Actually, the contamination of C-PC extracts with high amounts of chlorophyll can bias the calculation of C-PC concentration, because the absorption of chlorophyll can interfere with the absorption of phycocyanin and allophycocyanin (Yacobi et al. 2015). Therefore, some publications have suggested the adaption of the common formula for the calculation of the C-PC concentration taking the potential presence of chlorophyll a in the final extract into account (Lauceri et al. 2017; Fabre et al. 2022). However, this bias only applies for less concentrated C-PC extracts (Yacobi et al. 2015; Lauceri et al. 2017). In literature, the adaption of the formula apparently has as yet not prevailed.

Conclusion

With the freeze-thawing method, C-PC extracts with very high C-PC concentrations and purities can be achieved. However, the repeated freeze-thawing method is very time- and energy-consuming for high biomass throughputs and therefore not suitable for industrial applications.
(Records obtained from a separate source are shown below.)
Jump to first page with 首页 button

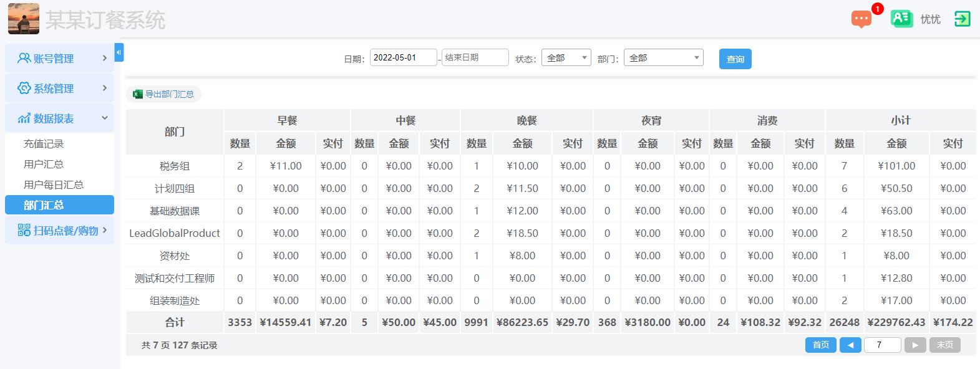click(x=820, y=345)
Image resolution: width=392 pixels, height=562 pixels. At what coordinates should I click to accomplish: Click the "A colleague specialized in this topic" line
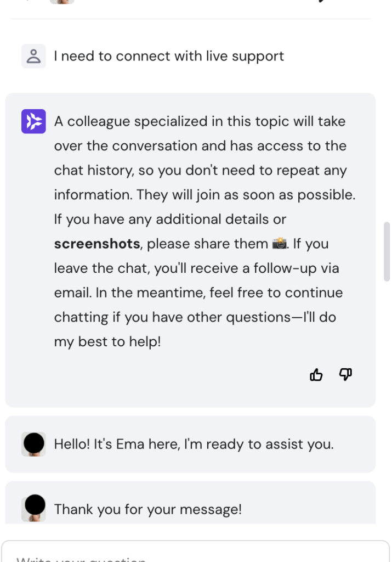200,121
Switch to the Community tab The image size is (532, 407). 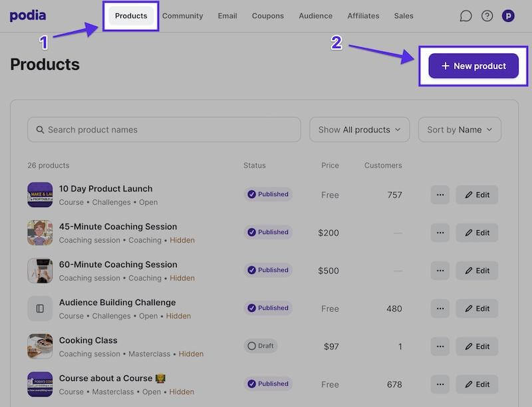(x=183, y=16)
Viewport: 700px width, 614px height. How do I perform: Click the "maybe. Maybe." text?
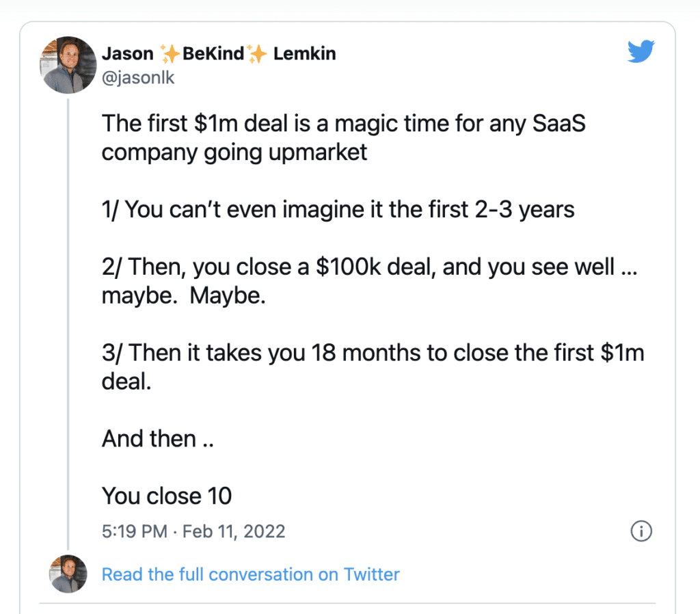[183, 296]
Moreover, the final extracts contain large amounts of calcium chloride, which, depending on the further use, would have to be removed in an additional process step. This also applies for the bead mill extraction method. Additionally, the purity of the extracts obtained by glass bead extraction was lower than for the other methods used in this study. Ultrasonication-assisted extraction followed by flocculation with chitosan-acetic acid solution can be an interesting alternative for the extraction of C-PC from A. maxima. The advantages of this method are the high C-PC yield and purity. Furthermore, the ultrasonication and subsequent flocculation processes can be scaled up easily to industrial scale. Disadvantages are the relatively low selectivity and the contamination of the extract with chitosan and acetic acid from the flocculation solution.